OK but surely it can do this given your instructional prompting. I get they have a default behavior, which perhaps isn't your (or my) preference.

A right-to-the-facts headline, potentially clickable for expanded information.

...like a google search!


I use Gemini for Python coding questions and it provides straight to the point information, with no preamble or greeting.

I'm guessing that is the most common view for many users, but their paying users are the people who are more likely to have some kind of delusional relationship/friendship with the AI.

Totally agree, most of my larger prompts include "Be clear and concise."

Just put your requirements as the first sentence in your prompts and it will work.

add on: You can even prime it that it should shout at you and treat you like an ass*** if you prefer that :-)

You can select the conversation style as shown in one of the images

but what if it can't do facts? at least this way you get the conversation, as opposed to no facts and no conversation. yay!

Same here. But we are evidently in the minority.

Fortunately, it seems OpenAI at least somewhat gets that and makes ChatGPT so it's answering and conversational style can be adjusted or tuned to our liking. I've found giving explicit instructions resembling "do not compliment", "clear and concise answers", "be brief and expect follow-up questions", etc. to help. I'm interested to see if the new 5.1 improves on that tunability.


+ less emojis and colors as candy store

That's one of the things that users think they want, but use the product 30x when it's not actually that way, a bit like follow-only mode by default on Twitter etc.

That means it works for them. They see what's relevant and quit rather than dooms scrolling.

Think of a really crappy text editor you've used. Now think of a really nice IDE, smooth, easy, makes things seem easy.

Maybe the AI being 'Nice' is just a personality hack, like being 'easier' on your human brain that is geared towards relationships.

Or maybe Its equivalent of rounded corners.

Like the Iphone, it didn't do anything 'new', it just did it with style.

And AI personalities is trying to dial into what makes a human respond.


Well, now you can set it up better like that.

I would go so far as to say that it should be illegal for AI to lull humans into anthropomorphizing them. It would be hard to write an effective law on this, but I think it is doable.

Then you don't need a chat bot, you need an agent that can chat.

You’re in the minority here.

I get it. I prefer cars with no power steering and few comforts. I write lots of my own small home utility apps.
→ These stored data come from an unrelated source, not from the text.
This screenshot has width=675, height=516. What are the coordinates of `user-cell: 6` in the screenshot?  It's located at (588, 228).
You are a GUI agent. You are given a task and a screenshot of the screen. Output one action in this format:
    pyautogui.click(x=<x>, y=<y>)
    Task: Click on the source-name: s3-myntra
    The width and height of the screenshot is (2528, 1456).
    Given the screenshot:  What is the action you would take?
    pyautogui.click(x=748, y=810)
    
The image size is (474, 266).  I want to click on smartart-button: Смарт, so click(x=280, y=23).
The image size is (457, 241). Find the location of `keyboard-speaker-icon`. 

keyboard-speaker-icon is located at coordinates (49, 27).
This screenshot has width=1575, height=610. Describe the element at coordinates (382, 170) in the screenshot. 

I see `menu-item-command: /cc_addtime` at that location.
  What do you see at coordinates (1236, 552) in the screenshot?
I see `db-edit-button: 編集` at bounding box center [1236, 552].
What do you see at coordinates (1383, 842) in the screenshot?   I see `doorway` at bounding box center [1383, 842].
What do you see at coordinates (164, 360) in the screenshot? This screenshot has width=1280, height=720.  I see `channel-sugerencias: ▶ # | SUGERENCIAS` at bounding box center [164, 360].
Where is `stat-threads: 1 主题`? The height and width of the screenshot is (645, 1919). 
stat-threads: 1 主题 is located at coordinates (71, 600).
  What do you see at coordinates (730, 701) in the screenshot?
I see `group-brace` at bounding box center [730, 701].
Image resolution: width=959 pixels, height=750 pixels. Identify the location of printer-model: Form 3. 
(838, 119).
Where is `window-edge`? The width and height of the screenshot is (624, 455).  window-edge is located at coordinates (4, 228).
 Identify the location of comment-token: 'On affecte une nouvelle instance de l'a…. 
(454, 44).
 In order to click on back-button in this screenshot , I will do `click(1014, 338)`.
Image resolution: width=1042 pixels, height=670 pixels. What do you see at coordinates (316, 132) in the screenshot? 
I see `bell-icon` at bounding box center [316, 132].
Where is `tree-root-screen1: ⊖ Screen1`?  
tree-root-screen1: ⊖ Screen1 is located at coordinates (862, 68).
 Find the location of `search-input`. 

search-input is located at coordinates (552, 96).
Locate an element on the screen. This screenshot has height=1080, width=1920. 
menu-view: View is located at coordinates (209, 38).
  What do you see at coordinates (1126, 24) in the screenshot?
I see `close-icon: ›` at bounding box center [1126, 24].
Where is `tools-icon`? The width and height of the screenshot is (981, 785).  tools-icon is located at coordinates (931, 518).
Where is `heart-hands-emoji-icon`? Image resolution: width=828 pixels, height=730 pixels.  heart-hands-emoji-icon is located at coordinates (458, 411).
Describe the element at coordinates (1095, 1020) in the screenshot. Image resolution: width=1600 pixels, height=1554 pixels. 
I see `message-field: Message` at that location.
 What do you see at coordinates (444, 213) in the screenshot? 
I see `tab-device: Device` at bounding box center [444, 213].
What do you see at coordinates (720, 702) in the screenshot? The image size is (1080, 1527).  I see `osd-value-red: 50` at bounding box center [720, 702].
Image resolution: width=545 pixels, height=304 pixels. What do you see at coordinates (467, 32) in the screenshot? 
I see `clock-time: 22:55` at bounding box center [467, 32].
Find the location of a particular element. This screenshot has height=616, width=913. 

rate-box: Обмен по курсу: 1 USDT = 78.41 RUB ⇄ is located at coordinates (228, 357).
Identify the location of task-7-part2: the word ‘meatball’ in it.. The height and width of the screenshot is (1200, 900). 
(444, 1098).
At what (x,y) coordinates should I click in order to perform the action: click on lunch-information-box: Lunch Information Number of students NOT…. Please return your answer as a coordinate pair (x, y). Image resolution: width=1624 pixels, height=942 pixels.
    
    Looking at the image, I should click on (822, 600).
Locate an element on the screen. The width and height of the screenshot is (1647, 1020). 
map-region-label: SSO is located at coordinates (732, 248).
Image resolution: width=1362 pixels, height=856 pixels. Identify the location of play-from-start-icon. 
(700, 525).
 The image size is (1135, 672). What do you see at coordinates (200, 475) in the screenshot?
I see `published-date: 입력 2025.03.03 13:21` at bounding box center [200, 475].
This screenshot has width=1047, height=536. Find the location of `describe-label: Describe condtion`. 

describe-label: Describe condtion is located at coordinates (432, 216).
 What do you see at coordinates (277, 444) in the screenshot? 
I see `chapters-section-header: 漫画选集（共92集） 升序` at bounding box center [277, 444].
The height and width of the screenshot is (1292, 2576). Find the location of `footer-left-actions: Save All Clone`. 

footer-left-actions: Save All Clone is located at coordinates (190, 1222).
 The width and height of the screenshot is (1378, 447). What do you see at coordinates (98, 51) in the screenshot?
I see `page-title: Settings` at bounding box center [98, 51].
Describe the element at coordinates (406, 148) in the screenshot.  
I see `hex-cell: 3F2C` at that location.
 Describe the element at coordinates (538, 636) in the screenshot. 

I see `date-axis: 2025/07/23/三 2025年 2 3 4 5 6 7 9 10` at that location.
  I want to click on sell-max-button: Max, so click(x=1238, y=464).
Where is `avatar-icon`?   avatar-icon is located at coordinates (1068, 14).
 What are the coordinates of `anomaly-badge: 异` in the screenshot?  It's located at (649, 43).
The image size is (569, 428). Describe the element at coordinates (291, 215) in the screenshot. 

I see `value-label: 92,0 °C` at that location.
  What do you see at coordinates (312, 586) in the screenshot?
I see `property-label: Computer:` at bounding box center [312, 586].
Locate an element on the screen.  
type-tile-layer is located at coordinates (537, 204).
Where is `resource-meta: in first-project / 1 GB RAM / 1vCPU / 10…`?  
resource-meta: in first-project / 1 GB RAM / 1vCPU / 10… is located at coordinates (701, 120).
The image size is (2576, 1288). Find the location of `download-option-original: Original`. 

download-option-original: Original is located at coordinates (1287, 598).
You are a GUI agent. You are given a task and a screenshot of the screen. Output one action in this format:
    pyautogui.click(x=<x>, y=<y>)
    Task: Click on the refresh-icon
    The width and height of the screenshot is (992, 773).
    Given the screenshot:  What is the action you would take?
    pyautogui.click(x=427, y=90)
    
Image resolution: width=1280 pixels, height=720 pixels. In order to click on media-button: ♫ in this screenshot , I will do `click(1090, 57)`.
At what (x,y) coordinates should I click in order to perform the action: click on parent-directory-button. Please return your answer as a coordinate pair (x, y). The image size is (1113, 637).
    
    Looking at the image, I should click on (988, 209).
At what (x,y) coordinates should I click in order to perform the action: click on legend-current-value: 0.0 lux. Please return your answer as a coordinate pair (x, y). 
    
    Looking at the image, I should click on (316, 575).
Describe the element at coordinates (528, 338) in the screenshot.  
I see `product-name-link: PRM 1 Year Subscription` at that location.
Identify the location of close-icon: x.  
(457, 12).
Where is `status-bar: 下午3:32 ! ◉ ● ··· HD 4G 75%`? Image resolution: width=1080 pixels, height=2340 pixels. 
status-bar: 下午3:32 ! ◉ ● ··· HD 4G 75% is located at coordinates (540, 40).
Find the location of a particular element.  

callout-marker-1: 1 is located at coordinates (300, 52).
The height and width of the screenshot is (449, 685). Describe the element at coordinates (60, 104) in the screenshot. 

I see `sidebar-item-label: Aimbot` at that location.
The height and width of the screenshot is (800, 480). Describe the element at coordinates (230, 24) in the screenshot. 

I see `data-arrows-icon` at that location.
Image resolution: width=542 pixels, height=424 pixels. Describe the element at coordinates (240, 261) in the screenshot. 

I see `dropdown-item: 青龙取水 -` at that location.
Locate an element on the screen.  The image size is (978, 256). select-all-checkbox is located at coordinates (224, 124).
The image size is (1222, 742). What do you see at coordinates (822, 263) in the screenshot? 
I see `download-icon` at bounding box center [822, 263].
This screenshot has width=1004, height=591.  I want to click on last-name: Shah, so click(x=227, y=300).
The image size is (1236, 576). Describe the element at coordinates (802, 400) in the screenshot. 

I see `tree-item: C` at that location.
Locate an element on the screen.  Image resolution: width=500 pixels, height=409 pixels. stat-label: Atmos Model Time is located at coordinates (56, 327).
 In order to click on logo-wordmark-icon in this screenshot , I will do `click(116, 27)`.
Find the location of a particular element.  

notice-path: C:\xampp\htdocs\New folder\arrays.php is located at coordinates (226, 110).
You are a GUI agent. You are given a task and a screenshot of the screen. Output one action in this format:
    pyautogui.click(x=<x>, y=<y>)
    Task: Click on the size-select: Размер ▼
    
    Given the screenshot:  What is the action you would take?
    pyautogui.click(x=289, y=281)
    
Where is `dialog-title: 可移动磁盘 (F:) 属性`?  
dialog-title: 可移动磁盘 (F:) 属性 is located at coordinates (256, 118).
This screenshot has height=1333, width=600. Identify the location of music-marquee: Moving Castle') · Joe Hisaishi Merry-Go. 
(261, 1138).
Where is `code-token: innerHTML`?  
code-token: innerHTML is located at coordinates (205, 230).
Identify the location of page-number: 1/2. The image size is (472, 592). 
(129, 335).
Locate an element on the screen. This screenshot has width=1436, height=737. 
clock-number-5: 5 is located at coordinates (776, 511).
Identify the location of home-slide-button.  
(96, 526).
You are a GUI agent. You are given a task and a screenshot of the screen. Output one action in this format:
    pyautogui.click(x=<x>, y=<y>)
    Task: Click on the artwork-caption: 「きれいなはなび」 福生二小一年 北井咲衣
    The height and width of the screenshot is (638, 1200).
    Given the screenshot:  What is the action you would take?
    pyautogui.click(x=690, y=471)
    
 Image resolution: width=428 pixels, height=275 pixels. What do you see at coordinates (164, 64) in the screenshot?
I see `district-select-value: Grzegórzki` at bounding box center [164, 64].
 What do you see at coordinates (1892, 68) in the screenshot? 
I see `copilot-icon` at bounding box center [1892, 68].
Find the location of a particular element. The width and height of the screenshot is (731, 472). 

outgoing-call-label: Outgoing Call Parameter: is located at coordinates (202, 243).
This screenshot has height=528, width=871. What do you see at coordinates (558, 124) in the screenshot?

That’s just not the relationship most people want to have with tech and products.


I don't know what you're basing your 'minority' and 'most people' claims on, but seems highly unlikely.

You think all of these AI companies with trillions of dollars in investment haven’t thought to do market research?

Does that really seem more likely than the idea that the HN population is not representative of the global market?


Apply that logic to any failed startup/company/product that had a lot of investment (there are maaaany) and it should become obvious why it's a very weak and fallacious argument.

A better analogy might be those automated braking systems, that also tend to brake your car randomly btw.

Yeah, I was going to suggest manual vs automatic gear shift. Power steering seems like a slightly odd example, doesn't really remove your control.